Some non-infected adult patients being moved to Cardinal Glennon Children’s Hospital to make room for COVID-19 patients


ST. LOUIS – In less than two weeks, it looks like adult patients will be treated at Cardinal Glennon Children’s Hospital.

At present, there are about 100 coronavirus patients at all SSM hospitals in the St. Louis area; none in Cardinal Glennon.

Video taken by SLU Hospital employees on the ICU floor—where coronavirus patients are treated—shows it’s a time when nurses and doctors have to wear different protective clothing depending on who they are caring for.

“It’s definitely a different feeling,” said Kathy Donovan, SSM Cardinal Glennon Chief Operating Officer and Chief Nursing Officer. “You’re not used to walking around the hospital and seeing everyone in a mask and kind of on guard and that’s the case.”

Cardinal Glennon is now helping SLU prepare for a potential overflow of patients.

“We’re working with SLU right now to figure out which case we can offload from them and move over to Cardinal Glennon,” Donovan said.

Children and adults at Cardinal Glennon will be treated on different floors, and they plan to accept non-critical adults. For example: adults with broken legs or appendicitis.

SSM employees are screened for the virus before the can enter the hospital and go to work. And yes, they’ve discovered workers who were infected and addressed others who had questionable symptoms.

“So, they are turned away and they go to their car and they call our occupational health team and then they get a deeper screen,” Donovan said. “Is this allergies? Is this part of your regular health?”

They believe they have enough masks and other medical equipment but say they are following CDC guidelines and plan to extend the use of equipment.

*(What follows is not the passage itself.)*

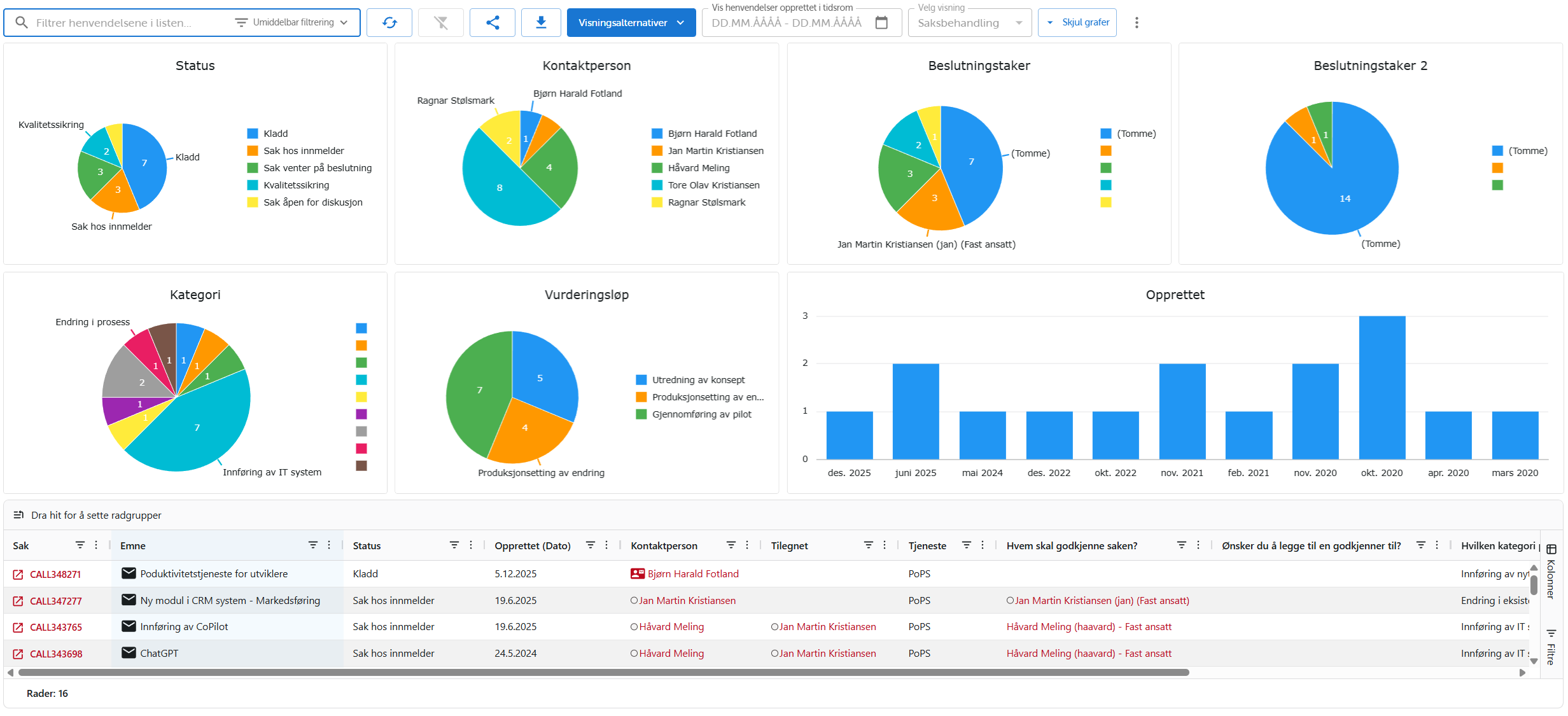This screenshot has width=1568, height=716.
Task: Click the clear filters icon
Action: click(x=441, y=23)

“We’re going to use UV light technology to what I refer to as zapping the mask and then (the mask) can be reused up to three times,” Donovan said.

The hospital’s incident command center opened weeks ago for 8 hours a day. It’s now running 12 hours a day; soon, it’ll be around the clock.

Donovan said they’re prepared for that when it happens.

“We train four-deep in each role within the incident command structure, so we’re ready to go so when we do need to open it up,” she said.

She said a crisis like this brings out the best in hospital workers. They step up and tackle any problem thrown at them.